Deformation mechanisms of polytetrafluoroethylene at the nano- and microscales

Polytetrafluoroethylene (PTFE) has not only a low coefficient of friction but also a high wear rate. Numerous studies investigating the possibility of reducing wear and the mechanisms of deformation have been conducted using experimental and computational studies. In this paper the deformation and mechanical failure of single chains and bulk PTFE are investigated using molecular dynamics (MD). Due to the length scale limitations of the model that MD simulations can investigate, a coarse-grained model is developed and PTFE particles of varying densities are generated to investigate their mechanical properties at the microscale. The coarse-grained potential parameters and coarse-grained model of PTFE are derived from first principles based ReaxFF simulations and are then used to investigate the microscale mechanical properties of PTFE. The MD study indicates that temperature has a pronounced effect on the maximum strength of a single chain, the elastic modulus is dependent on chain length, and chains shorter than 100 angstrom have an increase in maximum strength.
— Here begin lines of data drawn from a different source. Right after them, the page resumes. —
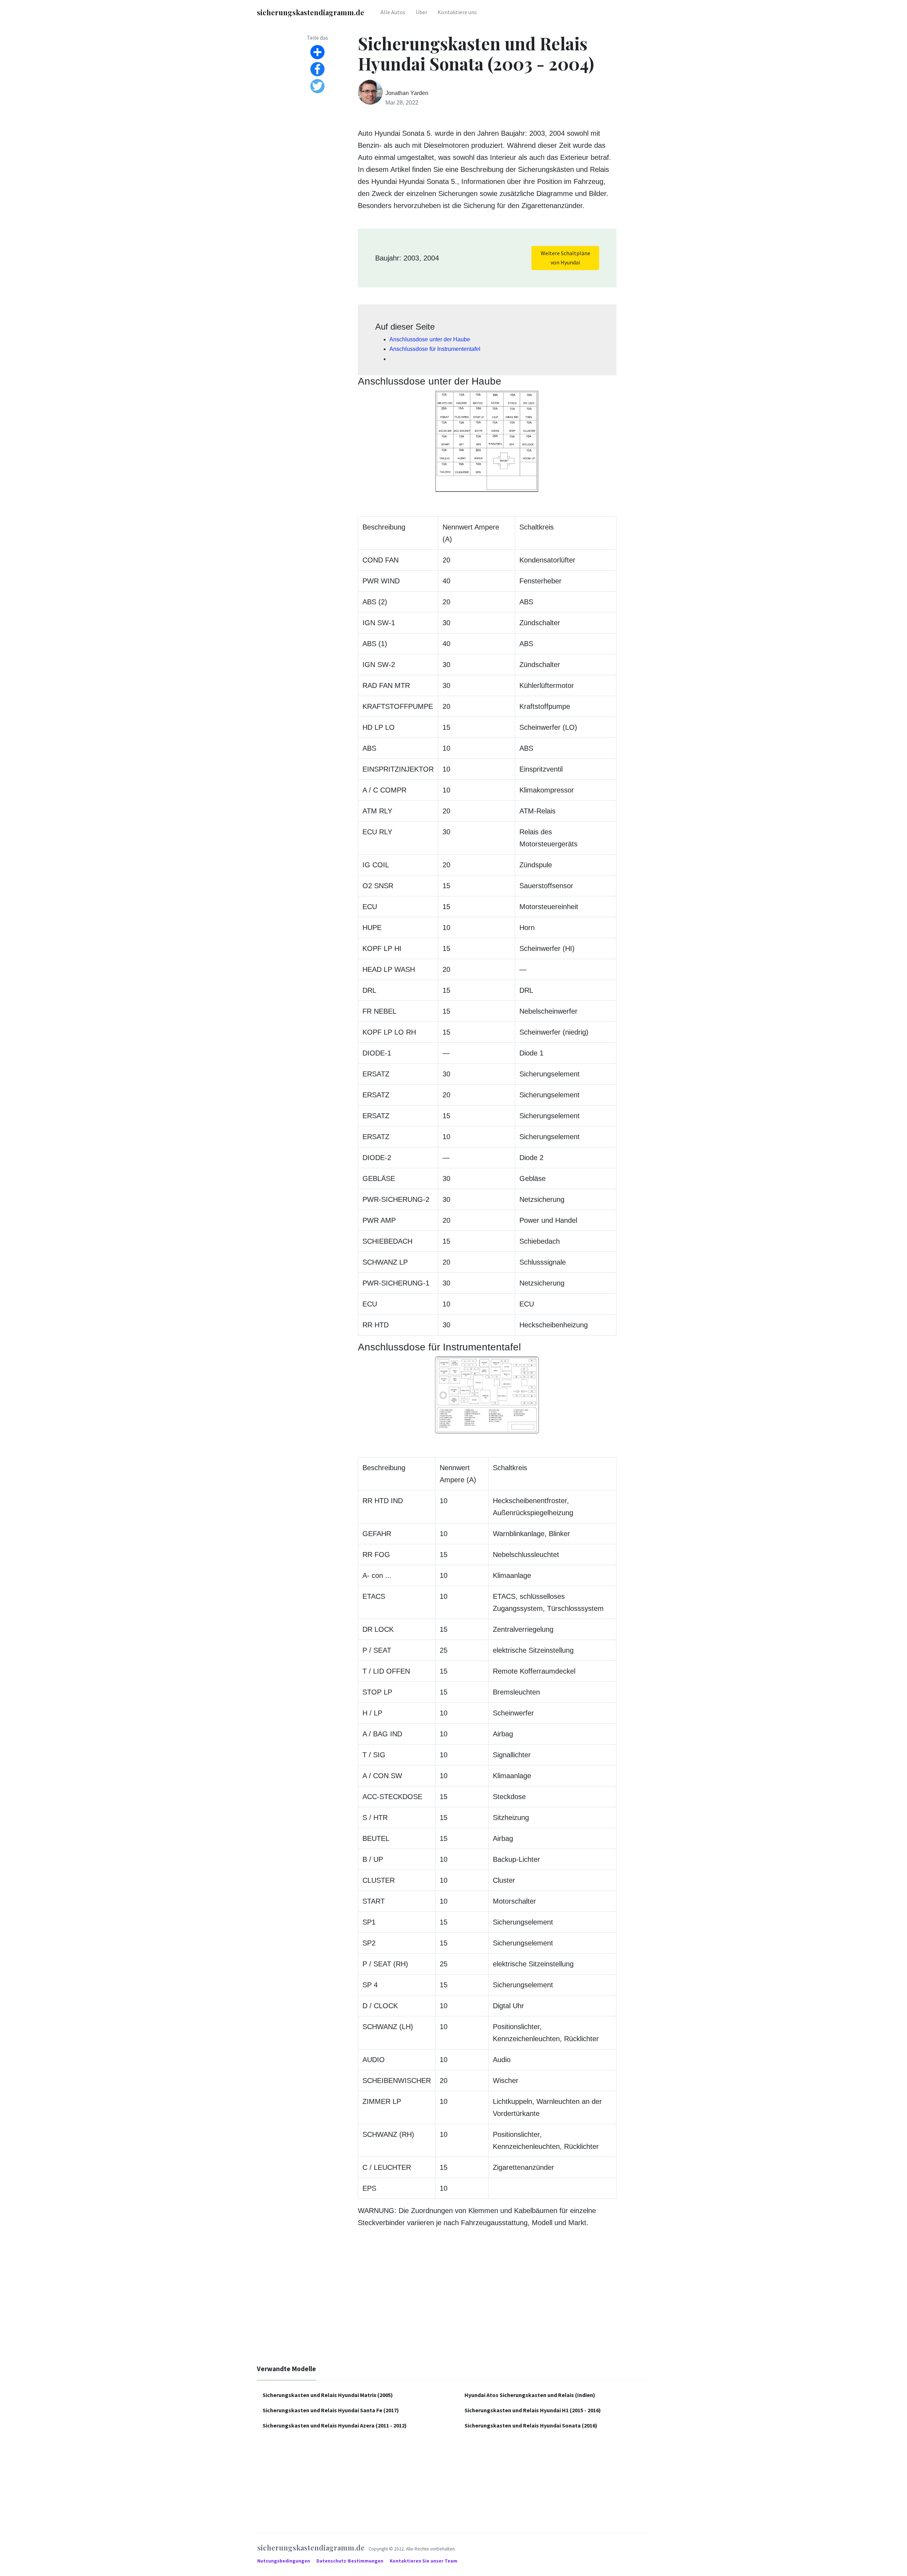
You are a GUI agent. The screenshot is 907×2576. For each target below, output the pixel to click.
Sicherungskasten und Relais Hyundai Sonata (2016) (530, 2425)
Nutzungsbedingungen (284, 2561)
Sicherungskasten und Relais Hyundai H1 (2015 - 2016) (532, 2410)
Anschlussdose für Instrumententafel (434, 349)
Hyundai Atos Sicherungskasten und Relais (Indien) (529, 2394)
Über (421, 12)
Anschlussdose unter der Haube (429, 339)
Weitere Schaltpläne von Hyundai (565, 258)
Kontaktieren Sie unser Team (423, 2561)
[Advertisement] (453, 2301)
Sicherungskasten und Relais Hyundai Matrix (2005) (328, 2394)
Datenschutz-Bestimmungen (350, 2561)
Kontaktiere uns (457, 12)
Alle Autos (393, 12)
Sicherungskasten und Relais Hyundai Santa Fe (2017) (331, 2410)
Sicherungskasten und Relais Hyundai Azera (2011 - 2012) (335, 2425)
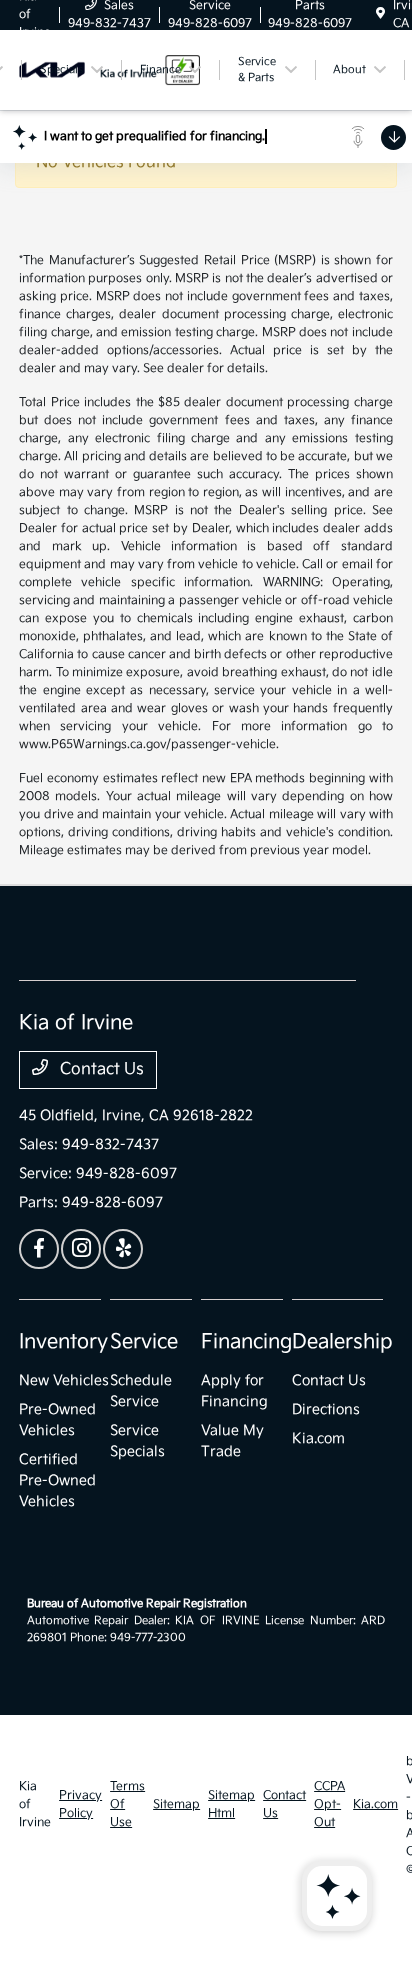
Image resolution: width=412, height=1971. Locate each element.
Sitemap (176, 1804)
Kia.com (318, 1438)
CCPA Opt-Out (329, 1804)
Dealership (342, 1342)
During indentation and scratch the frictional coefficient of bulk PTFE is dependent on the direction of the scratch on the PTFE substrate. The coarse-grained PTFE simulations show that indentation force is dependent on the density of PTFE, and the smoother the surface of the particle the lower the coefficient of friction. The coarse-grained model that connects the atomic and macroscales of PTFE will lead to a direct comparison with experimental PTFE thin films.